All the bank needs to do is make the BankCoin redeemable in enough places for people to benefit from it. Perhaps public transport, convenience stores and major online shopping destinations.

It could be seen as something similar to a loyalty card, that in effect gives a 1% discount – for example FlyBuys in Australia. The average mortgage repayment in Australia is around $2000, so that would be $20 per month in BankCoin. You’d want it to be around $100 per month to be widely adopted, so that is a 5% discount. Perhaps too much?

But what benefit do the banks receive for giving away 5% of their profits?

Micropayments.

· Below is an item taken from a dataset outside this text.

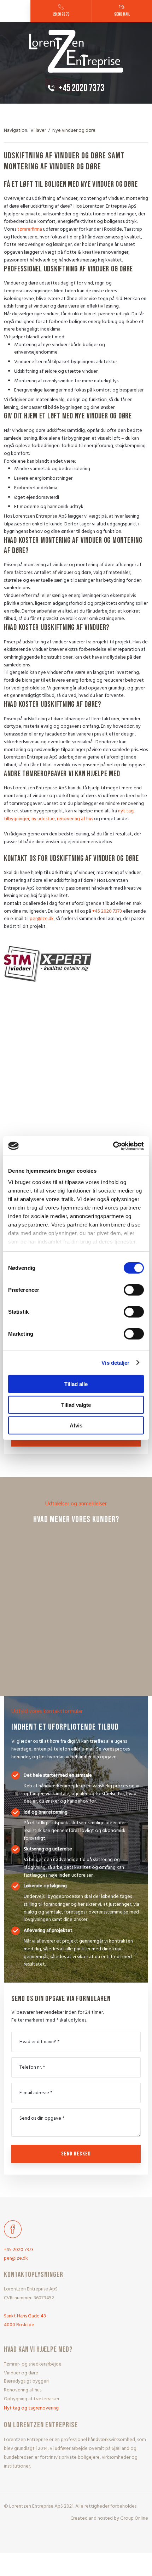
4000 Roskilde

They are a product that will definitely happen one day, will work best if provided by a bank, and are only really achievable with a digital currency.

Once there is enough BankCoin out there, banks can stop issuing it, and just reap the benefits.

Oh, and all the banks in one country could work together on this…

Universal Income x Cryptocurrency x Food Stamps

We don’t have food stamps in Australia but they seem to work well in the USA – I don’t hear anyone complaining about them. Australia is trialling something similar for people who are receiving benefits and have repeatedly failed a drug test.

Universal income has received a lot of discussion recently, and is being championed by Silicon Valley.

And of course BitCoin is still doing well.

Why don’t we combine all 3? Everyone receives a universal income, via purpose-made crypto-currency, that can only be spent on certain items like food and rent.

Using crypto-currency to distribute universal income is not a new idea, and it has been discussed in a comprehensive article at Vice.

My two cents is that:

  • it is easy to implement, and harder to cheat, for making it available for only certain categories like fresh food, public transport, and rent
  • because it will be a government that creates the currency, it is more likely to be adopted as a general digital currency for everyone to use
  • welfare payments and the salaries of government employees could be achieved with it. See my idea on this an Ordu

 

SmartFill for Quicker Signups and Purchases

This for one of the behemoths that already have us logged in during most of our web journeys. Google, Facebook. Microsoft/MSN/Live/Hotmail…

Paypal-logo-20141

When making a purchase or signing up for a subscription, you get a page pre-filled with all of your pertinent info:

  • name
  • email
  • address
  • credit card
  • age
  • mother’s maiden name

and so on…

The sign up page is controlled by Google, Facebook, whoever.

Each field has a statement alongside it specifying how the data would be used. This forms part of a legal agreement of the same. Not unlike when you get an Apple app and you are told which aspects of your iPhone/iPad would be open to them. But take it step further and state precisely what the data could/would be used for.

Just using tick-boxes and extended info from the merchant, you can quickly decide which data to let them use, and which to not.

The tick-boxes can be pre-filled, but if they are, the merchant must allow ratings from every user regarding how they feel about those preselections. Ask for too much unnecessarily and feel the backlash.

PayPal could do this. The key problem – credit card details – would be already out of the mix. That’s a bold sales pitch – we already protect your credit card details, let us protect everything else.

 

The Next PayPal – Micro-Payments & Rich Descriptions

The first of two factors that I feel will be part of the payment system that topples PayPal’s crown is a no-brainer: make micro-payments a popular and real thing.

The other is something far less innovative.

When I look at purchases on my credit card statement, I see the name of a merchant and a dollar amount. Often the name is not one I recognise, and it can be difficult working out exactly where I made the transaction. And even if I know who the merchant is, there is nothing to tell me what I purchased.

Likewise, PayPal uses the same system. Yet in this data rich electronic age, there’s no reason why I can’t see the full details with one click:

  • the merchant’s trading name
  • their full contact details
  • list of the items I purchased
  • option to cancel (if it is a subscription)

Once we have all that, the data could be used for analysis – a home finance system.